UK moves up ideas league table, but is behind European counterparts in level of patent creation

Sep 12, 2019

  • Although the UK has become more idea intensive since the financial crisis, it only ranks 19th in PwC’s global idea intensity rankings and is behind many European nations

  • Germany is over three times more idea intensive than the UK

  • The report finds greater investment in research and development can help countries increase their idea intensity, which can in turn raise living standards and boost economic growth

New research out today from PwC reveals that Northern Europe and East Asia are the global hotspots for idea creation, with the UK behind much of the rest of Europe.  
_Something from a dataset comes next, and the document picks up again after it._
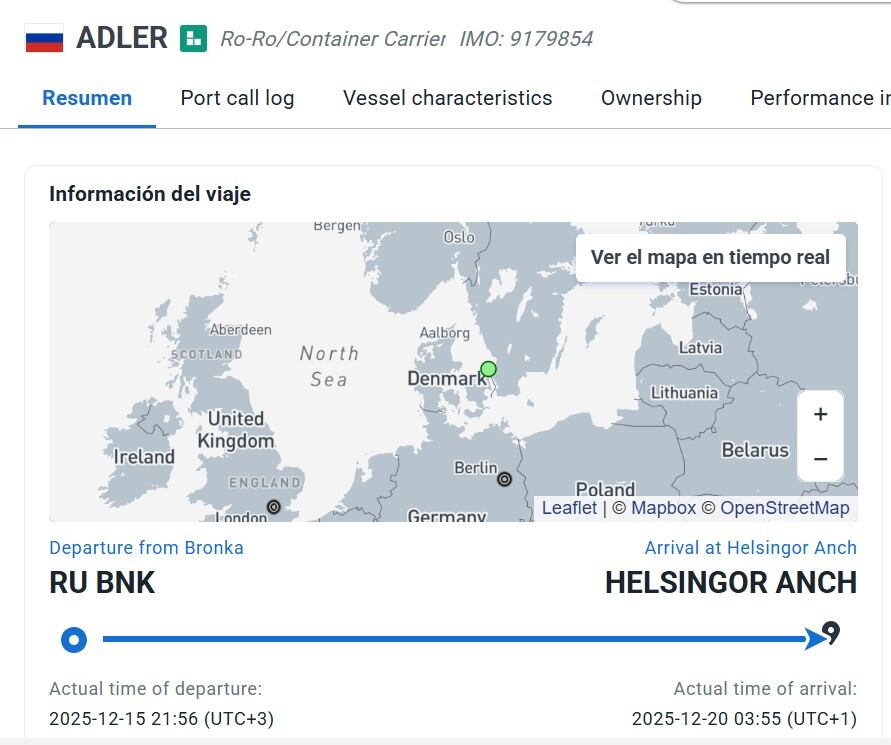Click the voyage progress bar
The image size is (891, 745).
point(450,639)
The Global Economy Watch report compares idea intensity, which is the number of patents granted per million population, and finds that the UK is behind Belgium, Norway, Ireland, Switzerland and Finland, among others, and ranks only 19th in a list of the top 20 idea-intensive economies around the world. 

South Korea tops the list of the world’s most idea-intensive economies and is granted more patents per million people than anywhere else. Interestingly, idea intensity is concentrated in two geographical regions - Northern Europe and East Asia - and all of the Scandinavian countries other than Iceland make the top 20. 

Jonathan Gillham, Director, Economic Modelling and Econometrics at PwC, said:

“While it is striking to see the UK lagging behind many European nations in terms of idea intensity, it has actually climbed the global rankings between 2010 and 2017, going from 25th to 19th. In 2010, the UK averaged 224 patents granted per million population, increasing steadily to 311 patents granted per million population in 2017 - although this is still almost four times less than the amount granted to people in Sweden, for example.”

A key reason why Scandinavian and East Asian countries have outperformed their peers is because they focus on a small number of patent technology areas, which has allowed them to develop specialist capabilities. For example, around 10% of Nordic ideas were focused on environmental technologies in 2017. This focus is likely to have been encouraged by the fact that they are geographically well placed to benefit from renewable technologies (especially wind and hydropower) and have all set ambitious targets for emissions reduction.

In South Korea, Japan and China (which rank 1st, 4th and 20th respectively in the list of top idea intensive economies) there is also evidence of specialisation, with three sectors prevailing across the region: computer technology, electrical machinery and digital communication technologies. Growth in the number of patents in these sectors in these three economies has risen rapidly since 2010, averaging 11% a year, compared with 8% in the US. In 2017, China had more patents granted in computer technologies alone (28,700) than the total number of patents granted to Canada, Australia and Spain combined.

In terms of absolute number of patents granted, the UK ranks 8th and is behind both France and Germany. However, in the period 2010-17, the UK's annual growth in patents granted (5.6%) outpaced both France (4.1%) and Germany (4.6%), suggesting that it is closing the gap.

With respect to how the UK and other economies can raise their idea intensity, the report notes that  higher spending on research and development (R&D) is one potential policy. PwC found a strong positive correlation between economies that spend a lot on R&D and those that create a wealth of ideas, with around 70% of a change in a country’s idea intensity owing to a rise in R&D spending.

Jonathan Gillham added:

“The focus on ideas is good news for the global economy. Ideas lead to the creation of businesses, which generate innovative products and services to sell. The best ideas strengthen competition, increase productivity and ultimately raise living standards, therefore it’s important that governments offer incentives to help develop ideas into revenue-generating reality and ensure continued and consistent spending on R&D.”